## Given text

__________

A message from Jens Goennemann

​Victorian-based manufacturer Doftek has launched a world-first Active Wheel Alignment System for passenger vehicles last week. With matched funding from AMGC, Doftek is proof that Australia has a strong and innovative automotive component sector that is not limited to service our local market, but can play on the global stage of automotive supply chains.

Doftek has designed, engineered, and produced a system that allows a vehicle’s wheel alignment settings to be adjusted on-the-fly to maximise handling performance, improve fuel efficiency, reduce emissions, and minimise tyre wear. This is what Australia’s manufacturing industries including automotive must strive for – not competing on cost, but on smarts.

Embracing Digital Platforms

Doftek launched its Active Wheel Alignment System via a virtual press conference. Since the outbreak of COVID-19, this type of digital interaction has become the new normal, and communication on all channels is more essential than ever.

Australian manufacturers should share their successes! To demonstrate what it is to be competitive and illustrate what global reach looks like. The best way to do this is via the raft of digital platforms.

Featured in this month’s Better Together column, Norweld is another manufacturer that understands the importance of a strong online and media presence. Boasting upward of 45,000 followers on both Facebook and Instagram, Norweld secured the company’s American and Saudi Arabian distributors via social media.

Sales and marketing are one of the final, yet essential, aspects of the advanced manufacturing smiley curve. There is little point researching and developing advanced, innovative, high quality products if we fail to demonstrate these benefits to industry, and to the global marketplace. Successful manufacturers embrace all the opportunities that digital platforms afford in order to tell their story to the broadest audience and customers possible.

COVID-19 Manufacturer Response Register Extended

Launched in March 2020, the AMGC COVID-19 Manufacturer Response Register has been extended for six months in its current COVID-19 focussed design.

AMGC believes that the Register is a fantastic vehicle through which to connect industry and capitalise on domestic manufacturing capability—eventually far beyond the COVID-19 pandemic. Not only does the Register enable a reactive response to a crisis such as COVID-19, it fosters proactive growth of Australia’s sovereign manufacturing capability by helping like-minded manufacturers collaborate to produce quality products. On numerous occasions the register has unveiled ‘unknown unknowns’ to our Australian constituents and facilitated domestic connections, translating into revenue growth and job creation.

In the wake of the COVID-19 crisis, the appreciation for being able, as a country, to make things has increased. This presents the Australian manufacturing industry with the opportunity to further ignite the country’s capabilities, add more value onshore, and become even more globally competitive.

It is my long-held view that a country like Australia must be able to make complex things. The COVID-19 crisis has made this abundantly clear. Government and industry must work together to invest in Australian manufacturing capability, to foster collaboration, networking, and unleash export opportunities. It is only together that Government and industry will be able to build a resilient manufacturing industry, focused on value rather than cost, that is readily able to compete on the global stage.

Manufacturing capability is the single most promising vehicle to transform our lucky country into a smart country.

__________

## Material provided
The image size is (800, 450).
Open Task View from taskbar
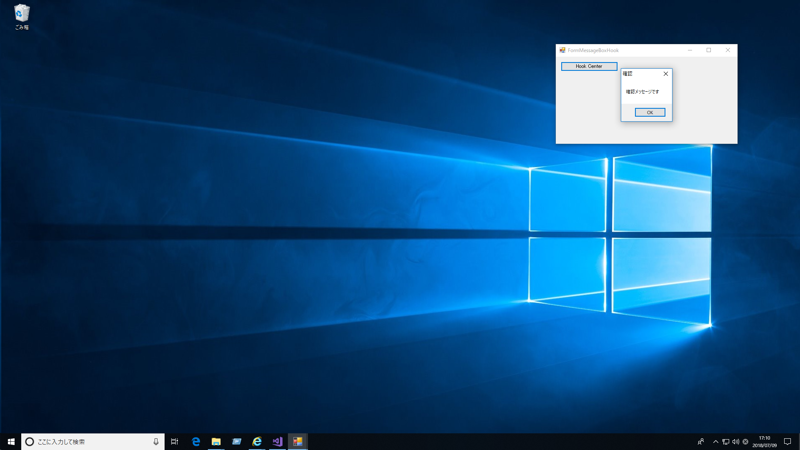(174, 441)
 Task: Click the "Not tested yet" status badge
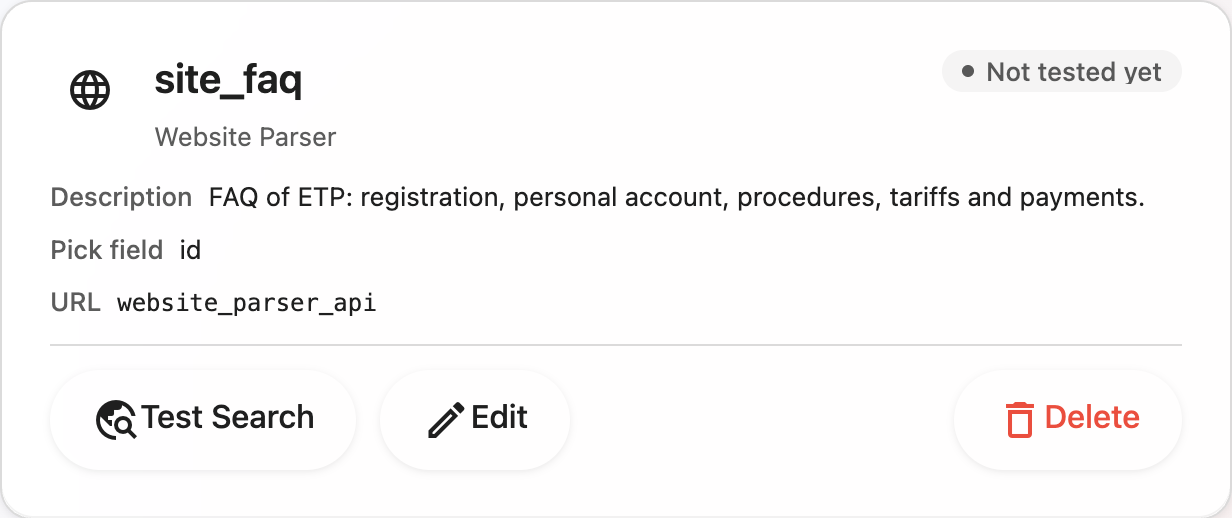[1061, 72]
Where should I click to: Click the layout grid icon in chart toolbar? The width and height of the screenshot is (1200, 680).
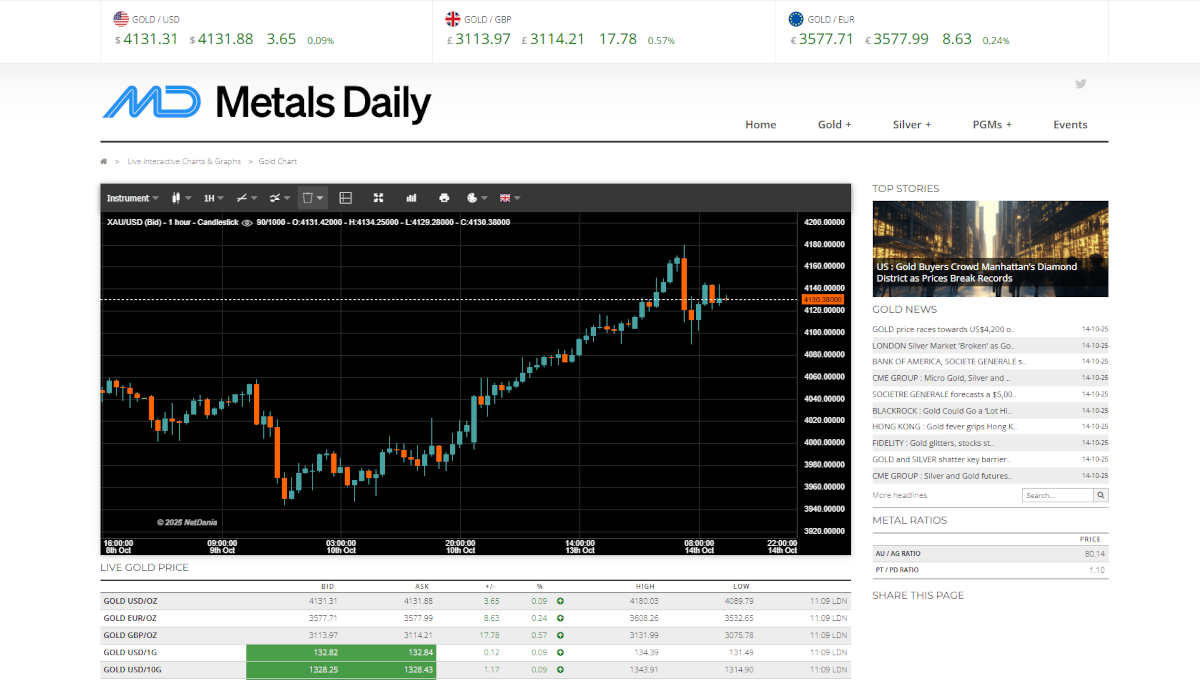click(x=346, y=198)
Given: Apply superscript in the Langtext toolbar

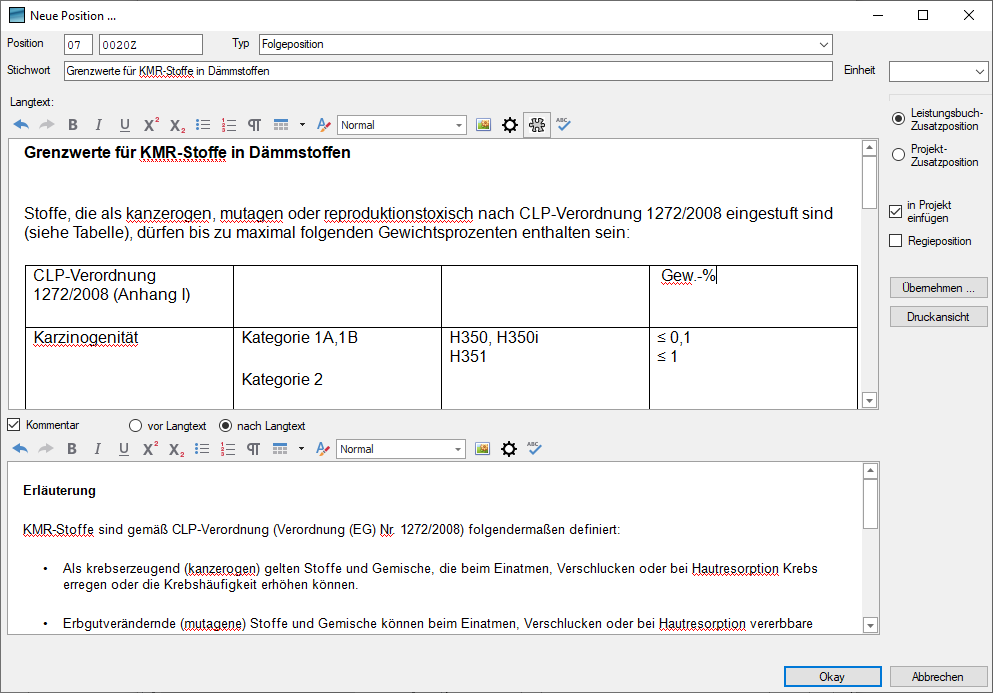Looking at the screenshot, I should point(151,125).
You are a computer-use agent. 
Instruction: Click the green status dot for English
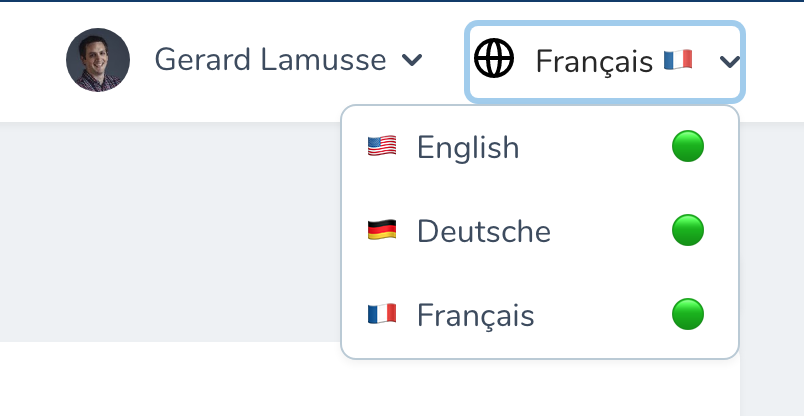pyautogui.click(x=688, y=146)
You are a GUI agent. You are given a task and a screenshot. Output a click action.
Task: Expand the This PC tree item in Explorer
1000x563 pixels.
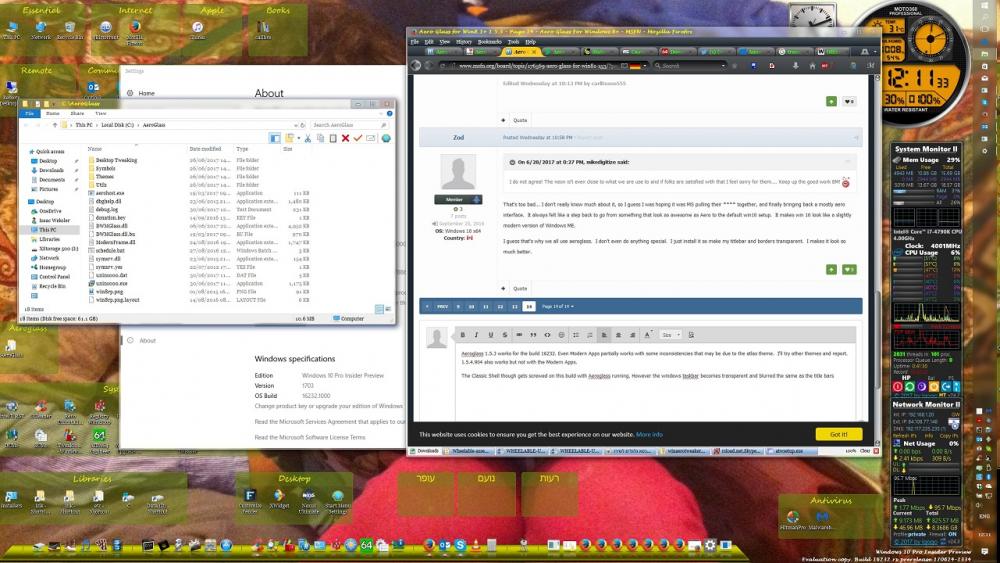31,229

__________

## Task item A
According to the message, how did Norweld secure its American and Saudi Arabian distributors?
## Task item B
For each statement, say yes or no according to the message, and quote the words that decide it.
(i) Doftek launched its Active Wheel Alignment System through a virtual press conference.
(ii) The COVID-19 Manufacturer Response Register has been extended for twelve months.
(iii) Norweld has fewer than 10,000 followers on Facebook.
The listing has no connection to the message.

## Task result A
Norweld secured them via social media.

## Task result B
(i) Yes: "Doftek launched its Active Wheel Alignment System via a virtual press conference."
(ii) No: "has been extended for six months in its current COVID-19 focussed design."
(iii) No: "Boasting upward of 45,000 followers on both Facebook and Instagram"